A federal judge in California ordered the Trump administration on Tuesday to keep in place the Deferred Action for Childhood Arrivals program, which protects undocumented immigrants who entered the country as children from deportation and allows them to work legally, while a lawsuit proceeds.
The order, signed by U.S. District Judge Williams Alsup, marks a major triumph for immigrant rights groups who have rallied around the program that benefits nearly 700,000 people.
The preliminary injunction on Trump’s cancellation of DACA requires the Department of Homeland Security “to maintain the DACA program on a nationwide basis on the same terms and conditions as were in effect before the rescission on September 5, 2017” ― including allowing those who already benefit from DACA to apply to renew their status.
The order does not, however, allow people who have never held DACA protections to apply as new applicants.

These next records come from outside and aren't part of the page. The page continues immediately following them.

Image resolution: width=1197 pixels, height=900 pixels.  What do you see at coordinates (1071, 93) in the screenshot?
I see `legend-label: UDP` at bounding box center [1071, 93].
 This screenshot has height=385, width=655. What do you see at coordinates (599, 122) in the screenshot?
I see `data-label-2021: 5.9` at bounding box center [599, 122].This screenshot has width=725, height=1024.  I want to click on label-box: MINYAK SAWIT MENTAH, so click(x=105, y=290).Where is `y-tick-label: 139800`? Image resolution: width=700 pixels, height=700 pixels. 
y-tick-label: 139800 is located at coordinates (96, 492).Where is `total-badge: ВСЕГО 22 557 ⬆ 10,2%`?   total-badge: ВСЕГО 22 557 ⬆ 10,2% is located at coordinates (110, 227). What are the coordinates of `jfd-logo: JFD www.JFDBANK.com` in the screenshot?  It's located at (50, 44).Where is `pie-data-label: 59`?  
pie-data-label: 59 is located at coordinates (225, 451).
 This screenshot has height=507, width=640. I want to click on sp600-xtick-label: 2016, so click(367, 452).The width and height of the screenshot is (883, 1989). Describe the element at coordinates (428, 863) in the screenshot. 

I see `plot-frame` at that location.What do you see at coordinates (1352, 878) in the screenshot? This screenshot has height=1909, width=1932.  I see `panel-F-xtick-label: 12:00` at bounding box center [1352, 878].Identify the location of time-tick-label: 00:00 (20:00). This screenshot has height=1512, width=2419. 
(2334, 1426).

“Dreamers’ lives were thrown into chaos when the Trump administration tried to terminate the DACA program without obeying the law,” California Attorney General Xavier Becerra (D) said in a statement. “Today’s ruling is a huge step in the right direction.
The Trump administration “looks forward to vindicating its position in further litigation,” Justice Department spokesman Devin O’Malley said in a statement.
“Tonight’s order doesn’t change the Department of Justice’s position on the facts,” the statement said. “DACA was implemented unilaterally after Congress declined to extend these benefits to this same group of illegal aliens.”
Before the order, the program was scheduled to begin phasing out on March 5.
Alsup is presiding over five lawsuits challenging the legality of Trump’s termination of DACA that were consolidated into one in the Northern District of California. The state of California, the Regents of the University of California, the city of San José and several DACA recipients are among those suing in an attempt to preserve the program.
The lawsuits argue that the White House flouted the process for terminating the program in violation of the Administrative Procedure Act and that the cancellation was based on flawed legal logic.
The Obama administration used executive action to create the DACA program in 2012, allowing undocumented immigrants who arrived as children or young teenagers to apply to work legally in the country and avoid deportation for a renewable two-year period.
The Trump administration announced in September, however, that it would cancel the program, citing a threat from a coalition of 10 states, led by Texas, to challenge the program’s constitutionality.